What the task asks: Write the data below out in full, exactly as it stands.

** Opening Record set block **

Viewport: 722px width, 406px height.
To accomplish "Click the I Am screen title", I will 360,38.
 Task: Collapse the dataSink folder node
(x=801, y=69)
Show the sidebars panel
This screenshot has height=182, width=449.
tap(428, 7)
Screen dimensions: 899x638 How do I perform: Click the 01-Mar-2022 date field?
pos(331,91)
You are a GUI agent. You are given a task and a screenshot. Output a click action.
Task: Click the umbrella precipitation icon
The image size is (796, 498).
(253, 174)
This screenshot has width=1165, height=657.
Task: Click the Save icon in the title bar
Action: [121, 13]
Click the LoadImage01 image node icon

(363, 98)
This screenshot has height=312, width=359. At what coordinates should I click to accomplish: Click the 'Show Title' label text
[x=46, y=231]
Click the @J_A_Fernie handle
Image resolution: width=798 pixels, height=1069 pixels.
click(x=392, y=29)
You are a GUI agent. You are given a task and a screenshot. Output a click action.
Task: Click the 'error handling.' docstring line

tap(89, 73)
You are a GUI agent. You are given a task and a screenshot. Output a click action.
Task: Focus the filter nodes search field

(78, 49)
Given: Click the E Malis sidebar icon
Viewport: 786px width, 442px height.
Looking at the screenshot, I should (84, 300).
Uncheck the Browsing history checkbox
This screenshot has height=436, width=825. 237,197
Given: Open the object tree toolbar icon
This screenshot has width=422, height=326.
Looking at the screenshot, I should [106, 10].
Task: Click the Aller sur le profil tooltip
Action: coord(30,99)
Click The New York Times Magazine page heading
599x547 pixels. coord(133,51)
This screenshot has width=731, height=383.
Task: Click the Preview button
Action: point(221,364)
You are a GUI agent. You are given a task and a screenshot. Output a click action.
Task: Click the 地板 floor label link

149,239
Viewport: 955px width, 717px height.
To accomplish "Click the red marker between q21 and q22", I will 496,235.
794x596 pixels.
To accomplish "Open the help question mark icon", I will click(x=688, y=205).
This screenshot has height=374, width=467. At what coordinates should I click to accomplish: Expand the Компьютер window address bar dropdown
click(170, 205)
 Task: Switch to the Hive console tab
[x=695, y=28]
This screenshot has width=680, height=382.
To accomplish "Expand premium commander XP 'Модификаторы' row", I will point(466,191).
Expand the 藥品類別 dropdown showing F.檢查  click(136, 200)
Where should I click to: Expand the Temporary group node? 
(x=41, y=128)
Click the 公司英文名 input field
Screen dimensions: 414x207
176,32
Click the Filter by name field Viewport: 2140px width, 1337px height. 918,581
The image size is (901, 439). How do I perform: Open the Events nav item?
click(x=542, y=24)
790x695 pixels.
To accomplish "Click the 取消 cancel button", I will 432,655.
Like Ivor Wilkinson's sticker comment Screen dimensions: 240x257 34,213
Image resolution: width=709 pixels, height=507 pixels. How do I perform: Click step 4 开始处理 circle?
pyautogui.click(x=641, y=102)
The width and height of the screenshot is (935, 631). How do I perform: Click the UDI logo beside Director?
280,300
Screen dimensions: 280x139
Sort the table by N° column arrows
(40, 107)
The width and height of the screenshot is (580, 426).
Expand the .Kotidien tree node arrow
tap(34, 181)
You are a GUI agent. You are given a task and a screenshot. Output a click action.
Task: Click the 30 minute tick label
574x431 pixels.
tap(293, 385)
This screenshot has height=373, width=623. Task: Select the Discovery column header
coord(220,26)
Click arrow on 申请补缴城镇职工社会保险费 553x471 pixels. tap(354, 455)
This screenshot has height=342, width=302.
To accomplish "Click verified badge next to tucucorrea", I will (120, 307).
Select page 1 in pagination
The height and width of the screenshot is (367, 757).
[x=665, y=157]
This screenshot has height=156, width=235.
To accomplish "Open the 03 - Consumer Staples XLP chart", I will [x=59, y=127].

** Closing Record set block **

Output for this task:
Viewport: 722px width, 406px height.
To accomplish "Click the I Am screen title", I will 360,38.
 Task: Collapse the dataSink folder node
(x=801, y=69)
Show the sidebars panel
This screenshot has height=182, width=449.
tap(428, 7)
Screen dimensions: 899x638 How do I perform: Click the 01-Mar-2022 date field?
pos(331,91)
You are a GUI agent. You are given a task and a screenshot. Output a click action.
Task: Click the umbrella precipitation icon
The image size is (796, 498).
(253, 174)
This screenshot has width=1165, height=657.
Task: Click the Save icon in the title bar
Action: [121, 13]
Click the LoadImage01 image node icon

(363, 98)
This screenshot has height=312, width=359. At what coordinates should I click to accomplish: Click the 'Show Title' label text
[x=46, y=231]
Click the @J_A_Fernie handle
Image resolution: width=798 pixels, height=1069 pixels.
click(x=392, y=29)
You are a GUI agent. You are given a task and a screenshot. Output a click action.
Task: Click the 'error handling.' docstring line

tap(89, 73)
You are a GUI agent. You are given a task and a screenshot. Output a click action.
Task: Focus the filter nodes search field

(78, 49)
Given: Click the E Malis sidebar icon
Viewport: 786px width, 442px height.
Looking at the screenshot, I should (84, 300).
Uncheck the Browsing history checkbox
This screenshot has height=436, width=825. 237,197
Given: Open the object tree toolbar icon
This screenshot has width=422, height=326.
Looking at the screenshot, I should [106, 10].
Task: Click the Aller sur le profil tooltip
Action: coord(30,99)
Click The New York Times Magazine page heading
599x547 pixels. coord(133,51)
This screenshot has width=731, height=383.
Task: Click the Preview button
Action: point(221,364)
You are a GUI agent. You are given a task and a screenshot. Output a click action.
Task: Click the 地板 floor label link

149,239
Viewport: 955px width, 717px height.
To accomplish "Click the red marker between q21 and q22", I will 496,235.
794x596 pixels.
To accomplish "Open the help question mark icon", I will click(x=688, y=205).
This screenshot has height=374, width=467. At what coordinates should I click to accomplish: Expand the Компьютер window address bar dropdown
click(170, 205)
 Task: Switch to the Hive console tab
[x=695, y=28]
This screenshot has width=680, height=382.
To accomplish "Expand premium commander XP 'Модификаторы' row", I will point(466,191).
Expand the 藥品類別 dropdown showing F.檢查  click(136, 200)
Where should I click to: Expand the Temporary group node? 
(x=41, y=128)
Click the 公司英文名 input field
Screen dimensions: 414x207
176,32
Click the Filter by name field Viewport: 2140px width, 1337px height. 918,581
The image size is (901, 439). How do I perform: Open the Events nav item?
click(x=542, y=24)
790x695 pixels.
To accomplish "Click the 取消 cancel button", I will 432,655.
Like Ivor Wilkinson's sticker comment Screen dimensions: 240x257 34,213
Image resolution: width=709 pixels, height=507 pixels. How do I perform: Click step 4 开始处理 circle?
pyautogui.click(x=641, y=102)
The width and height of the screenshot is (935, 631). How do I perform: Click the UDI logo beside Director?
280,300
Screen dimensions: 280x139
Sort the table by N° column arrows
(40, 107)
The width and height of the screenshot is (580, 426).
Expand the .Kotidien tree node arrow
tap(34, 181)
You are a GUI agent. You are given a task and a screenshot. Output a click action.
Task: Click the 30 minute tick label
574x431 pixels.
tap(293, 385)
This screenshot has height=373, width=623. Task: Select the Discovery column header
coord(220,26)
Click arrow on 申请补缴城镇职工社会保险费 553x471 pixels. tap(354, 455)
This screenshot has height=342, width=302.
To accomplish "Click verified badge next to tucucorrea", I will (120, 307).
Select page 1 in pagination
The height and width of the screenshot is (367, 757).
[x=665, y=157]
This screenshot has height=156, width=235.
To accomplish "Open the 03 - Consumer Staples XLP chart", I will [x=59, y=127].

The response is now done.